## EXTRACT TO READ
EIP-2315: Simple Subroutines for the EVM

Two opcodes for efficient, safe, and static subroutines.


Metadata
Status: WithdrawnStandards Track: CoreCreated: 2019-10-17
Authors
Greg Colvin (@gcolvin), Martin Holst Swende (@holiman), Brooklyn Zelenka (@expede), John Max Skaller (skaller@internode.on.net)

Abstract


This proposal provides a complete, efficient, safe and static control-flow facility.

It introduces two new opcodes to support calling and returning from subroutines:

  • RJUMPSUB relative_offset -- relative jump to subroutine
  • RETURNSUB -- return to PC after most recent RJUMPSUB.

It depends on the two new opcodes proposed by EIP-4200 to support static jumps:

  • RJUMP relative_offset — relative jump to PC + relative_offset
  • RJUMPI relative_offset — conditional relative jump

It deprecates JUMP and JUMPI, allowing valid code to support streaming, one-pass, and other near-linear compilers.

In concert with EIP-3540 and EIP-3670 it ensures, at initialization time, that valid code will not execute invalid instructions or jump to invalid locations, will not underflow stack, will maintain consistent numbers of inputs and outputs for subroutines, and will have bounded stack height in the absence of recursion.

This is among the simplest possible proposals that meets these requirements.

Motivation


A complete control-flow facility.

Jumps, conditional jumps and subroutines were proposed by Alan Turing in 1945 as a means of organizing the logic of the code and the design of the memory crystals for his Automatic Computing Engine:

We wish to be able to arrange that sequences of orders can divide at various points, continuing in different ways according to the outcome of the calculations to date... We also wish to be able to arrange for the splitting up of operations into subsidiary operations... To start on a subsidiary operation we need only make a note of where we left off the major operation and then apply the first instruction of the subsidiary. When the subsidiary is over we look up the note and continue with the major operation.

— Alan Turing — in B.E. Carpenter, R.W. Doran, "The other Turing machine." The Computer Journal, Volume 20, Issue 3, January 1977.

In more contemporary terms, we have sequences of instructions, jumps and conditional jumps that divide sequences into blocks, subroutine calls, and a stack of addresses to return to. The details vary, but similar facilities have proven their value across a long line of important machines over the last 75 years, including most all of the machines we have programmed or implemented -- physical machines including the Burroughs 5000, CDC 7600, IBM 360, DEC PDP-11 and VAX, Motorola 68000, Sun SPARC, and Intel x86s, as well as virtual machines for Scheme, Forth, Pascal, Java, Wasm, and others.

Unlike these machines, the Ethereum Virtual Machine does not provide subroutine operations. Instead, they must be synthesized using the dynamic JUMP instruction, which takes its destination on the stack. Further, the EVM provides only dynamic jumps, impeding the static analysis we need.

Efficient control-flow.

Efficient to write by hand, compile from high level labguages, validate at deploy time, interpret by VMs, and compile to machine code.

Static jumps, conditional jumps, and subroutines are sufficient and efficient in space and time, as shown by historical experience and as we will show for the EVM below.

Safe control-flow.

## EXTRACTED ENTRIES

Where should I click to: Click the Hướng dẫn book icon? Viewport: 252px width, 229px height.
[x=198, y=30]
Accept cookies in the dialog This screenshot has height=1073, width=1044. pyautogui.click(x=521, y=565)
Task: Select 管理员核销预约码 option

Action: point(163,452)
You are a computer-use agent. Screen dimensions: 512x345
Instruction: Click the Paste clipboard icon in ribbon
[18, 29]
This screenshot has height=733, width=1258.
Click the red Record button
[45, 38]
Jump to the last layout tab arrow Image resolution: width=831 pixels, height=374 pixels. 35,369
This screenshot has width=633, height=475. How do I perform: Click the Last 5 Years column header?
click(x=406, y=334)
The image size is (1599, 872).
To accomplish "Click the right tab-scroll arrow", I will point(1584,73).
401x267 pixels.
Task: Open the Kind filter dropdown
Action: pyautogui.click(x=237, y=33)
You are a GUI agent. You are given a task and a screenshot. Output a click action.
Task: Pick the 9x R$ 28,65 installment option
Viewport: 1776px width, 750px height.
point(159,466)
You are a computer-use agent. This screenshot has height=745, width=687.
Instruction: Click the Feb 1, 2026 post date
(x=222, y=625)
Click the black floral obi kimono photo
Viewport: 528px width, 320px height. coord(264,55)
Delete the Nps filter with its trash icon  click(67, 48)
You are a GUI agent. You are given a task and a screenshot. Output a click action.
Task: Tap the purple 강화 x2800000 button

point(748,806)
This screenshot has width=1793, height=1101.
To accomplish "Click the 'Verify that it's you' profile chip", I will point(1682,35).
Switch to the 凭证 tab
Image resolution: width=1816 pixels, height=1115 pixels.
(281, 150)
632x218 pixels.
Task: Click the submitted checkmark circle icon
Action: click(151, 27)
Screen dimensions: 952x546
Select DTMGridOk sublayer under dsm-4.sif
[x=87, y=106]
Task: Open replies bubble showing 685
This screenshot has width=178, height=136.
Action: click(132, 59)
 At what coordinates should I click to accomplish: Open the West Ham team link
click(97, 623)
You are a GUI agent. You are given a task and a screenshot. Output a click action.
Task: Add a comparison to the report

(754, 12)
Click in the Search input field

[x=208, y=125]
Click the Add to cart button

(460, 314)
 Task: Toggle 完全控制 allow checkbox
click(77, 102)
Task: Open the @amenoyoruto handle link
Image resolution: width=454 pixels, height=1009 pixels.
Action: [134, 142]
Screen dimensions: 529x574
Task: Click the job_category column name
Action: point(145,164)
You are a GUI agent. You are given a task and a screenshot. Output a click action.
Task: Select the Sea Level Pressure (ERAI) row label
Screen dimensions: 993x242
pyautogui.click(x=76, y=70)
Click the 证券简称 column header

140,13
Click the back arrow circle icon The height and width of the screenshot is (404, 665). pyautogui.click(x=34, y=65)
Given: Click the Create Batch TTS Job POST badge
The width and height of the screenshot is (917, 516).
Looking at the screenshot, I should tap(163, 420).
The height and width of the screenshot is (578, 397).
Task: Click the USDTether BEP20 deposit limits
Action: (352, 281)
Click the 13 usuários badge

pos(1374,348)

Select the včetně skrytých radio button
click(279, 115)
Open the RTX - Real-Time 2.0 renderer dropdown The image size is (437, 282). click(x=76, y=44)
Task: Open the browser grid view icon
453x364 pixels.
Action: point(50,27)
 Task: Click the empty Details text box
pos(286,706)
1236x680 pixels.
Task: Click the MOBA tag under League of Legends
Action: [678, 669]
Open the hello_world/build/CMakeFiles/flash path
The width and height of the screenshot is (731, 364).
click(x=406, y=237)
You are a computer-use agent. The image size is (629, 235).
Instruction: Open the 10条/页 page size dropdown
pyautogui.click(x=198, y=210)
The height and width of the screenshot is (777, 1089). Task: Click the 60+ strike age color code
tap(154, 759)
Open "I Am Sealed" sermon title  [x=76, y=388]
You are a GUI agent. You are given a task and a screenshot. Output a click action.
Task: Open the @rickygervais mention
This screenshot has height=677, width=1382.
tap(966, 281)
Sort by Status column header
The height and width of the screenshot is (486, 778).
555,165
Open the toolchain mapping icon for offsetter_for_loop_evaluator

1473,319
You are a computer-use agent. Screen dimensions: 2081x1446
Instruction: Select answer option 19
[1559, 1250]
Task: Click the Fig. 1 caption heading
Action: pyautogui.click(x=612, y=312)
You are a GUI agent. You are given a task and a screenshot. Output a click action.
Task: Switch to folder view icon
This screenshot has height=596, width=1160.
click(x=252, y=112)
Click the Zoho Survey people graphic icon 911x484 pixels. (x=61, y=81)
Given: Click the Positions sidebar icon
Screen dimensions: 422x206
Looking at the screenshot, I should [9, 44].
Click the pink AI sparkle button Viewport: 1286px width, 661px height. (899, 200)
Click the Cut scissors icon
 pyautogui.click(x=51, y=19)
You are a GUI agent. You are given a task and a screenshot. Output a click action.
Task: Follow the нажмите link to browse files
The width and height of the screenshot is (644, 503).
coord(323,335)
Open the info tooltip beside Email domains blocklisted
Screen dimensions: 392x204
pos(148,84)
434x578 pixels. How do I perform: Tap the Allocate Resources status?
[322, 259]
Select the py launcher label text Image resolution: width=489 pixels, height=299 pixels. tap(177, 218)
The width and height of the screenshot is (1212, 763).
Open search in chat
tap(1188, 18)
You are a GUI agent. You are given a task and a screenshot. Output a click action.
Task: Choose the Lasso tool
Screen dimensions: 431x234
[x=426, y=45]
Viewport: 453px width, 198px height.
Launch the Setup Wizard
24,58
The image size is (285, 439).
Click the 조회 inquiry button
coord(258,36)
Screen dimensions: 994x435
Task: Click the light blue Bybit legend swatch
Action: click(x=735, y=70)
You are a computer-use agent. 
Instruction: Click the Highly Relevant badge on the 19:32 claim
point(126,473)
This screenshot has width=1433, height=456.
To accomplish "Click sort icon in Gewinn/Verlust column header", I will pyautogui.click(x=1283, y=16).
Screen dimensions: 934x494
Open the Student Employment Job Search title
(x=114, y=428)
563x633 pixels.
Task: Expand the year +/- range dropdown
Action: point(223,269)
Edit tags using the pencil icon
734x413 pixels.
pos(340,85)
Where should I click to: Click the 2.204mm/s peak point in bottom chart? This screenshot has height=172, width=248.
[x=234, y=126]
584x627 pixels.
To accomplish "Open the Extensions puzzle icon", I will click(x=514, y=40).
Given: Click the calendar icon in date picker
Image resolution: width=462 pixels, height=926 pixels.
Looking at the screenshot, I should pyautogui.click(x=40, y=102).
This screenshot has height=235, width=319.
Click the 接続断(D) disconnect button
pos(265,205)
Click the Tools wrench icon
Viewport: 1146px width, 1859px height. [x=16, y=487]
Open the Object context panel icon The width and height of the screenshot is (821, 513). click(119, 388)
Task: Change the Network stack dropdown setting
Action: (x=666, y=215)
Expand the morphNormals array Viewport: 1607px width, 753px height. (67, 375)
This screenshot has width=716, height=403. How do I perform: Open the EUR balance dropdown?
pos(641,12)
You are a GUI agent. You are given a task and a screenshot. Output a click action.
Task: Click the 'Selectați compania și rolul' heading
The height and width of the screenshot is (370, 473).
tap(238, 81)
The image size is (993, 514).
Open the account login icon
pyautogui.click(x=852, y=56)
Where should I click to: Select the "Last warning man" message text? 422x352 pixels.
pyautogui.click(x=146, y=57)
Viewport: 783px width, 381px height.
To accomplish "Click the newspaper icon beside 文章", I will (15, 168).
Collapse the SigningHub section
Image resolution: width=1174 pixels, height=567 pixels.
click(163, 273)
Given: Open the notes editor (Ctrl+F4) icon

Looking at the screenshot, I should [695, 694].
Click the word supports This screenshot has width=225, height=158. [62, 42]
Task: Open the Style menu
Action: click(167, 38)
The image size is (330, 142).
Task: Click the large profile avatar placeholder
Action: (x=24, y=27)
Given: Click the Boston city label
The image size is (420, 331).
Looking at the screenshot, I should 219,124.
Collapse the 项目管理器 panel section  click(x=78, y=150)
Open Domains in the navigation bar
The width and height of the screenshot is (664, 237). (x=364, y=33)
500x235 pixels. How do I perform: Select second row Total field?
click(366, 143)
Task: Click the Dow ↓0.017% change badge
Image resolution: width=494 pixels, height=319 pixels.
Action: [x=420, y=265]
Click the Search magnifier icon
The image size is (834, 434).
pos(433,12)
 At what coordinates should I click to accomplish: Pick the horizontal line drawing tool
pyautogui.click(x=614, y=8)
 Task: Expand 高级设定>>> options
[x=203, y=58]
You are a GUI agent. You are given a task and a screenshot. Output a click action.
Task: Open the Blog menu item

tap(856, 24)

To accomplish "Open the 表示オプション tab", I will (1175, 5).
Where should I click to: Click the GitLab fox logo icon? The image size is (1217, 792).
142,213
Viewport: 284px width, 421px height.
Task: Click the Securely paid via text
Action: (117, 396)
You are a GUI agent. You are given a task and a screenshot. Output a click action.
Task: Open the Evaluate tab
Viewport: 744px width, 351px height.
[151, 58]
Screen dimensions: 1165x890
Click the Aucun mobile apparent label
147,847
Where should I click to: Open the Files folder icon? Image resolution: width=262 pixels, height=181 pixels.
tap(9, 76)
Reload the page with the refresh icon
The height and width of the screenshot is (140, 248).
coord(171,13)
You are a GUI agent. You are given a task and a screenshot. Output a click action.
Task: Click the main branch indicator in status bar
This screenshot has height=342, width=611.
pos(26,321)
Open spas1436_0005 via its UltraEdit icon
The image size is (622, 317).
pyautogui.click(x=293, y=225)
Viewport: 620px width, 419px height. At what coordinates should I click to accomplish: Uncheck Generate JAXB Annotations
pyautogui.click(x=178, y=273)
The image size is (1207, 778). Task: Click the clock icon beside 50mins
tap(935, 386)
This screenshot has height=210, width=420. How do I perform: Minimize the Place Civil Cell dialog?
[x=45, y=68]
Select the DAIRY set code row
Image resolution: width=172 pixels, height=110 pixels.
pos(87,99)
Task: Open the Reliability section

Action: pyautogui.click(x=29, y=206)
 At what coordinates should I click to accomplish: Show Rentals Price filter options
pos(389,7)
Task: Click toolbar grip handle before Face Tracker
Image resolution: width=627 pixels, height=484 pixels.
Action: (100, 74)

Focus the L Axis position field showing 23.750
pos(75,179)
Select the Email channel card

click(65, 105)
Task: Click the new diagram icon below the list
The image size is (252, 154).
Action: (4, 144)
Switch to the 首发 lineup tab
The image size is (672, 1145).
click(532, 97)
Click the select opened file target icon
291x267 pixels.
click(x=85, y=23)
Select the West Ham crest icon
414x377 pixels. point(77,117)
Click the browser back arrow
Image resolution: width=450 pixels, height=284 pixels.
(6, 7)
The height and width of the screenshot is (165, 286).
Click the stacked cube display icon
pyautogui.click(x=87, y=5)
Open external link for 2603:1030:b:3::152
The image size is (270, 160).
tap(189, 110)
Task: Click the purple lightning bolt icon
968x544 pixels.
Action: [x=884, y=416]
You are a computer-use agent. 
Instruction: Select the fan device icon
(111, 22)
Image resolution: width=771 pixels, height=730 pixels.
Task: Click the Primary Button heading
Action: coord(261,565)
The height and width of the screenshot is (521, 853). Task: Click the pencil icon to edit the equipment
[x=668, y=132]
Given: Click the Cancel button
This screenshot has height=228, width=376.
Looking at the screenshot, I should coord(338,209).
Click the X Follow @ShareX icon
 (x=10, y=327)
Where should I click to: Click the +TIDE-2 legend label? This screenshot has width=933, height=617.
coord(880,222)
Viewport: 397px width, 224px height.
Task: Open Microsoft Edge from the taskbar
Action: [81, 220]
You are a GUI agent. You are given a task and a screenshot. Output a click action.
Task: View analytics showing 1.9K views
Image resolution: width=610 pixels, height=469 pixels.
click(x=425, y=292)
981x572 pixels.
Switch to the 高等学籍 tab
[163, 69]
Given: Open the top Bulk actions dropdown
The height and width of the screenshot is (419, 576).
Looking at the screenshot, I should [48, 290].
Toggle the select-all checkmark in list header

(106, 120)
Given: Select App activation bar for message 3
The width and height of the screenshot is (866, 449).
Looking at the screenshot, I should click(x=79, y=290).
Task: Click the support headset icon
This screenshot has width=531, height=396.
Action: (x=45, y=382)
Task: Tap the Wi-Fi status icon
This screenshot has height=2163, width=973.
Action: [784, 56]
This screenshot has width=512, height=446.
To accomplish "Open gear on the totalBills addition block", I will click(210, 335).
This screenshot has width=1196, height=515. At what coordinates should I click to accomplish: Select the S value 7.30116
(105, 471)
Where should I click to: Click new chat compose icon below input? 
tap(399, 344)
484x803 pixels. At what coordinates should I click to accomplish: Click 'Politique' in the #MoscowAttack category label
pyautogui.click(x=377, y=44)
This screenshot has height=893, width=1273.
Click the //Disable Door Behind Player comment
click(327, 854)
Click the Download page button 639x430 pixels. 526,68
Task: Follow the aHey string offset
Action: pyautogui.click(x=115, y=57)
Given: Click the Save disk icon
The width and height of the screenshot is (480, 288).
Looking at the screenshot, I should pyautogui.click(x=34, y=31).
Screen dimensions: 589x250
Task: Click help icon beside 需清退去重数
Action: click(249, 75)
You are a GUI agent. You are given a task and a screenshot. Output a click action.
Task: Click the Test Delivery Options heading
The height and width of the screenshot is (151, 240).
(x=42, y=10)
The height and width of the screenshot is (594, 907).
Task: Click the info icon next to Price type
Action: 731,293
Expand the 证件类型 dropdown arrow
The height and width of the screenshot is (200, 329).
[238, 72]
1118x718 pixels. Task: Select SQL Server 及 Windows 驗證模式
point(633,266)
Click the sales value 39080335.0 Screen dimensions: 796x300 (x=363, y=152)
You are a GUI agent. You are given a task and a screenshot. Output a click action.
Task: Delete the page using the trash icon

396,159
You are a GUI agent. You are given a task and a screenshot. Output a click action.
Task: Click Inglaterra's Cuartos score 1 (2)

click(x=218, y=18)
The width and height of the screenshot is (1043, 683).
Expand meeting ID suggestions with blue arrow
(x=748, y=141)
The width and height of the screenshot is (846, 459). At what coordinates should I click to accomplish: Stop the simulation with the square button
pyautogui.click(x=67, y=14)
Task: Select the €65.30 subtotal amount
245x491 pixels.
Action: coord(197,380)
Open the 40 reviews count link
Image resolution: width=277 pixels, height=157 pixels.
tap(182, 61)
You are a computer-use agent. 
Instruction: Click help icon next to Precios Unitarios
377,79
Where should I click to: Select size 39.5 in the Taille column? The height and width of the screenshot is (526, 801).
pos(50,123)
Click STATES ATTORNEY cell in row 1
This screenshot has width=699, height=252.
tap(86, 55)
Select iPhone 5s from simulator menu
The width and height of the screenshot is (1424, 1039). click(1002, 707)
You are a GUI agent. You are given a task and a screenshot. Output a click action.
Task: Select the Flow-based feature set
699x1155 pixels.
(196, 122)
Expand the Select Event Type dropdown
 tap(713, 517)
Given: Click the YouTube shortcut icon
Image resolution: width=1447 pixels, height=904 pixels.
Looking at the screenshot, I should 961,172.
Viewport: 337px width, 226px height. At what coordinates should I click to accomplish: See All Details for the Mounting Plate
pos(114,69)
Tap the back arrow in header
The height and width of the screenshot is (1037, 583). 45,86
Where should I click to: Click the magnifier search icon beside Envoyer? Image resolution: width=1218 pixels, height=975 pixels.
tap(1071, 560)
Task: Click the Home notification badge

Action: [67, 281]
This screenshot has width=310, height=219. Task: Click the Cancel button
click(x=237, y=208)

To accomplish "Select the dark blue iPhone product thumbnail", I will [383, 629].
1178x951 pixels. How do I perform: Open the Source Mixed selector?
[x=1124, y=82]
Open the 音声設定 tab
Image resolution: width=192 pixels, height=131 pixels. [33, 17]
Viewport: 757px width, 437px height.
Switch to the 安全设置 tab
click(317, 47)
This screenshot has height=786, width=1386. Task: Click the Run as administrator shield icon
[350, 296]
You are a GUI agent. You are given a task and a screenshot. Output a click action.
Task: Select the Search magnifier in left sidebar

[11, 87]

## TO BE DONE
Continue the EIP-2315 proposal on EVM subroutines, starting right after its last heading, "Safe control-flow."

## WRITTEN ANSWER
The EVM has unusually high requirements for safety. Not only do many smart contracts control inordinately large amounts of valuable Ether, but once placed on the blockchain any defects are visible to attackers and cannot be repaired. We propose to statically validate important safety constraints on code at initialization time.

Static control-flow.

The EVM's dynamic jumps cause two major problems. First, the need to synthesize static jumps and subroutines with dynamic jumps wastes space and gas with needlessly complex code, as we will show below.

Worse, jumps that can dynamically branch to any destination in the code can cause quadratic "path explosions" when traversing the flow of control. For Ethereum, this is a denial-of-service vulnerability that prevents us, at initialization time, from validating the safe use of EVM code and from compiling EVM code to machine code.

We need static control-flow to validate program safety and to compile EVM bytecode to machine code -- in time and space linear in the size of the code.

Specification


Opcodes

RJUMPSUB (0x5f) relative_offset

Transfers control to a subroutine.

  1. Decode the relative_offset from the immediate data at PC.
  2. Push the current PC + 3 to the return stack.
  3. Set PC to PC + relative_offset.

The relative_offset is relative to the current PC. The offset is encoded as a two-byte, twos-complement signed integer, stored MSB-first.

The gas cost is low.

RETURNSUB (0x5e)

Returns control to the caller of a subroutine.

  1. Pop the return stack to PC.

The gas cost is verylow.

Notes:

  • Values popped off the return stack do not need to be validated, since they are alterable only by RJUMPSUB and RETURNSUB.
  • The description above lays out the semantics of these instructions in terms of a return stack. But the actual state of the return stack is not observable by EVM code or consensus-critical to the protocol. (For example, a node implementer may code RJUMPSUB to unobservably push PC on the return stack rather than PC + 1, which is allowed so long as RETURNSUB observably returns control to the PC + 3 location.)

Validity

Execution is defined in the Yellow Paper as a sequence of changes in the EVM state. The conditions on valid code are preserved by state changes. At runtime, if execution of an instruction would violate a condition the execution is in an exceptional halting state. The Yellow Paper defines six such states.

  1. Insufficient gas
  2. More than 1024 stack items
  3. State modification during a static call
  4. Insufficient stack items
  5. Invalid jump destination
  6. Invalid instruction

We would like to consider EVM code valid iff no execution of the program can lead to an exceptional halting state. In practice, we must test at runtime for the first three conditions. We don’t know how much gas there will be, we don’t know how deep a recursion may go, analysis of stack depth even for non-recursive programs is nontrivial, and we don't know whether a call will be static. All of the remaining conditions MUST be validated statically, in time and space quasi-linear in the size of the code.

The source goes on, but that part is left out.